Short story collection by Saadat Hasan Manto

Dhuan (Smoke) is a 1941 collection of Urdu short stories by Saadat Hasan Manto.

==Background==
Dhuan was first published in 1941 from Delhi. This was Manto’s third collection of original short stories after Atish Paray and Manto Ke Afsanay. It was written during the time Manto spent with All India Radio. The collection also included reprints of Manto’s earlier stories published in Atish Paray, such as Chori, Ji Aaya Sahab (Qasim) and Dewana Shair. An identical collection under the title Kali Salwar (Black Trousers) was also published in Lahore the same year.

==Content==
The stories in this collection include:

- Dhuan (Smoke) (Note: first published in the magazine Saqi.)
- Kabutaron wala sain (Pigeon-seller Mendicant)
- Ullu ka Pattha (Fool)
- Namukamal Tahrir (Unfinished composition)
- Qabz (Constipation)
- Aiktras ki Aankh (An Actress’s Eye)
- Woh khat jo post na kiya gaye (Those letters that were never mailed)
- Misri ki dali (A Piece of Rock Candy)
- Matami Jalsa (Assembly in Mourning)
- Talawwun (Capriciousness)
- Sijdah (Prostration)
- Taraqqi Pasand (Progressive)
- Naya Saal (New Year)
- Cuhe daan (Mousetrap)
- Chori (Thief) (Note: first published in Atish Paray.)
- Qasim (Qasim) (Note: a reprint of Ji Aaya Sahab from Atish Paray with a slightly different ending.)
- Dewana Shair (Note: first published in Atish Paray.)
- Kali Salwar (Black Trouser) (Note: first published in the annual number of Adab-i-Latif (Lahore).)
- Lalten (Lantern)
- Intezar (Wait)
- Phoolon ki sajis (The Flowers’ Conspiracy)
- Garam Sut (Warm Suit)
- Mera Hamsafar (My Fellow Traveller)
- Paresaani ka sabab (The Reason for Worry)

==Themes==
Dhuan (Smoke), from which the collection takes its title, was first published in the Urdu magazine Saqi. The story deals with the awakening of sexual urges in a twelve-year old boy, Masud. In Cuhe daan (Mousetrap), Manto depicts the early discovery of romantic love by teenagers.

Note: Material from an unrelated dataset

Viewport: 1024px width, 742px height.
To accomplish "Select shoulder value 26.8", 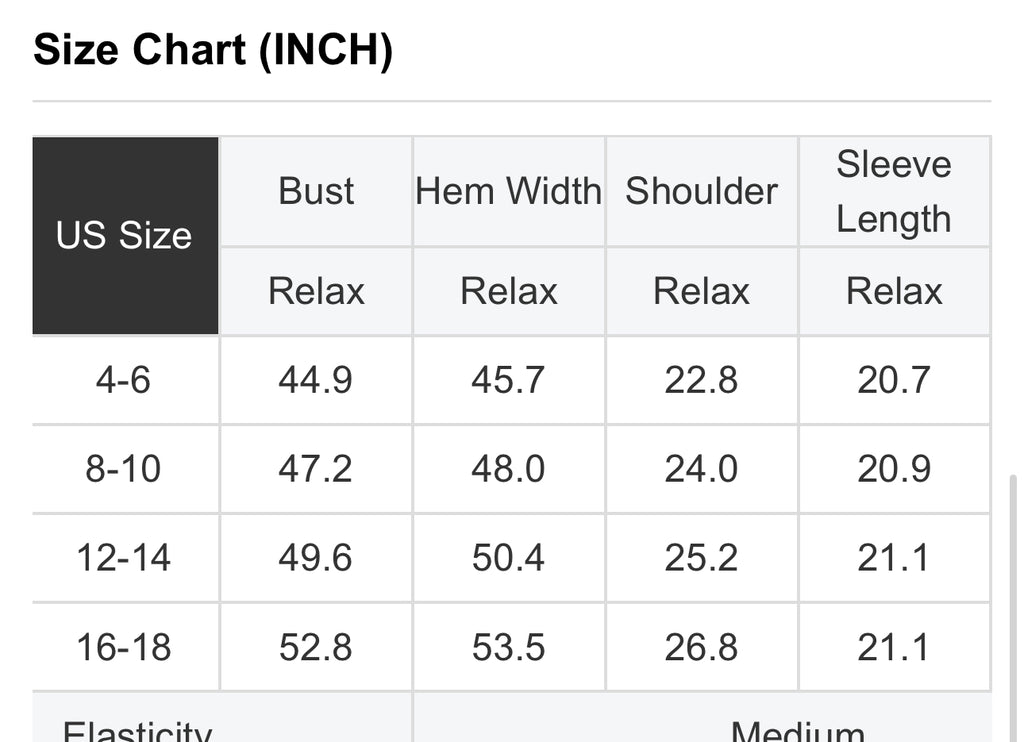I will (x=701, y=647).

Lalten (Laltern), Misri ki dali (A Piece of Rock Candy) and Namukamal Tahrir (Unfinished composition) are similar tales of attraction of a vacationing young man for a young mountain girl.

Manto explores political issues in Matami Jalsa (Assembly in Mourning) which is a satire on the reaction of people to the news of the death of Mustafa Kemal Atatürk. The story describes an assembly of people gathered to honour Ataturk following his death. Taraqqi Pasand (Progressive), based by a true incident involving Rajinder Singh Bedi and Devindra Satyarthi, is a friendly ribbing on the Progressive Writers' Movement to which Manto was associated.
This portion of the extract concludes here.